SELECTED EXCERPT →
# # # # #

KABUL: A Taliban police official says at least 100 people have been killed and wounded in a mosque explosion targeting Shiite Muslims in northern Afghanistan.
Dost Mohammad Obaida says the "majority of them have been killed."
The blast was suicide attack, a Taliban official has claimed.
There was no immediate claim for the blast in Kunduz province, but Islamic State militants have a long history of attacking Afghanistan's Shiite Muslim minority.
If confirmed, the death toll in Friday's attack would be the highest in an attack by militants since U.S. and NATO troops left Afghanistan at the end of August and the Taliban took control of the country.
Residents of Kunduz, the capital of a province of the same name, told AFP the blast hit a Shiite mosque during Friday prayers, the most important of the week for Muslims.
Zalmai Alokzai, a local businessman who rushed to Kunduz Provincial Hospital to check whether doctors needed blood donations, described horrific scenes.
"I saw more than 40 dead bodies," he told AFP. "Ambulances were going back to the incident scene to carry the dead."
An international aid worker at the MSF hospital in the city told AFP there were fears the death toll could rise.
"Hundreds of people are gathered at the main gate of the hospital and crying for their relatives but armed Taliban guys are trying to prevent gatherings in case another explosion is planned," he said.
- Frightened crowds -
Graphic images shared on social media, which could not immediately be verified, showed several bloodied bodies lying on the floor.
Another video showed men shepherding people, including women and children, away from the scene. Frightened crowds thronged the streets.
Kunduz's location makes it a key transit point for economic and trade exchanges with Tajikistan.
It was the scene of fierce battles as the Taliban fought their way back into power this year.
Often targeted by Sunni extremists, Shiite Muslims have suffered some of Afghanistan's most violent assaults, with rallies bombed, hospitals targeted and commuters ambushed.
Shiites make up roughly 20 percent of the Afghan population. Many of them are Hazara, an ethnic group that has been heavily persecuted in Afghanistan for decades.

# # # # #

THE DATA →
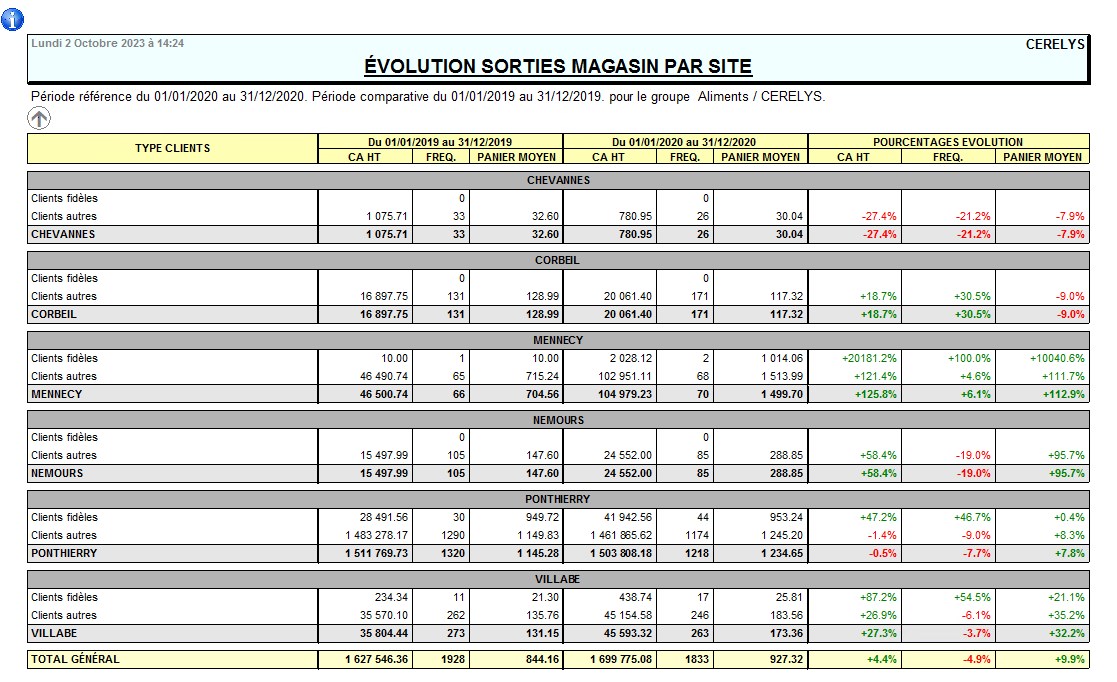Viewport: 1117px width, 682px height.
Task: Select the report title ÉVOLUTION SORTIES MAGASIN PAR SITE
Action: coord(558,67)
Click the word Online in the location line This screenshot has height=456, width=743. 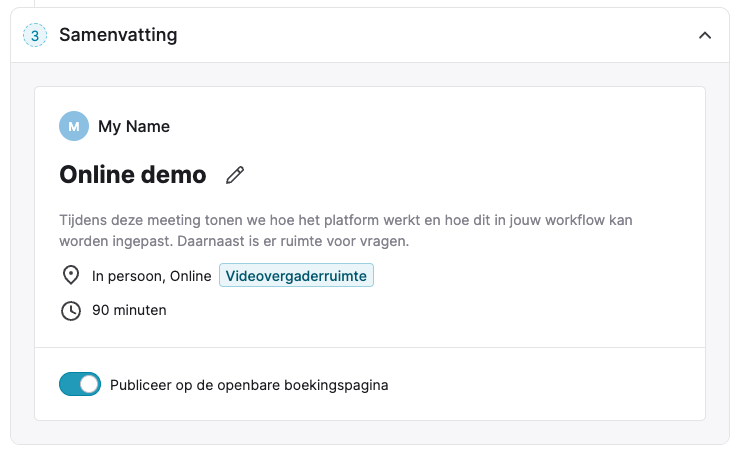(190, 276)
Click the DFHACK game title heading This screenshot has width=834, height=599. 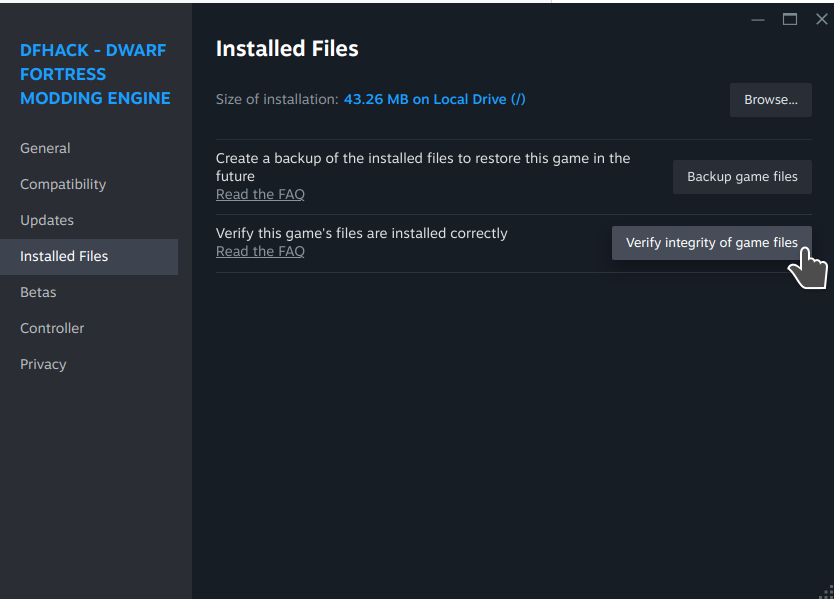click(x=94, y=74)
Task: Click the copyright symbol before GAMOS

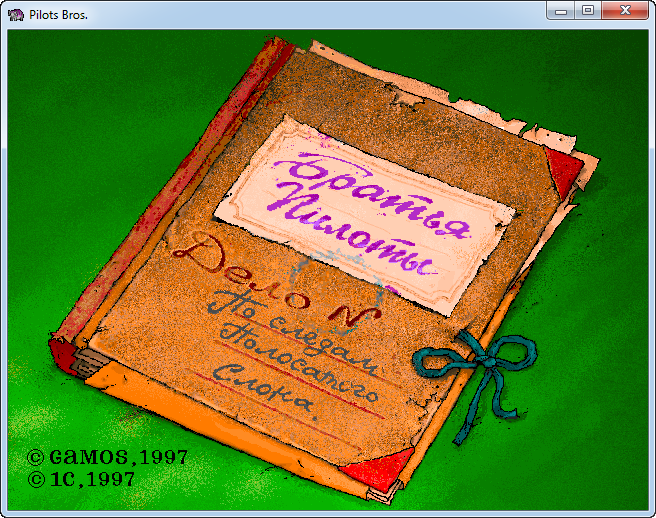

# # # # #

EXERCISES TO COMPLETE →
• a. Answer these questions using the report on the Kunduz mosque blast, with each answer on its own line and labeled to match:
(i) In which Afghan province did the mosque explosion take place?
(ii) How many dead bodies did Zalmai Alokzai say he saw?
(iii) Roughly what percentage of the Afghan population is Shiite?
• b. Edit the report on the Kunduz mosque blast from "Another video showed" to "exchanges with Tajikistan.", changing "Tajikistan" to "Uzbekistan".

EXERCISE RESPONSES →
• a.
(i) Kunduz province.
(ii) More than 40.
(iii) Roughly 20 percent.

• b.
Another video showed men shepherding people, including women and children, away from the scene. Frightened crowds thronged the streets.
Kunduz's location makes it a key transit point for economic and trade exchanges with Uzbekistan.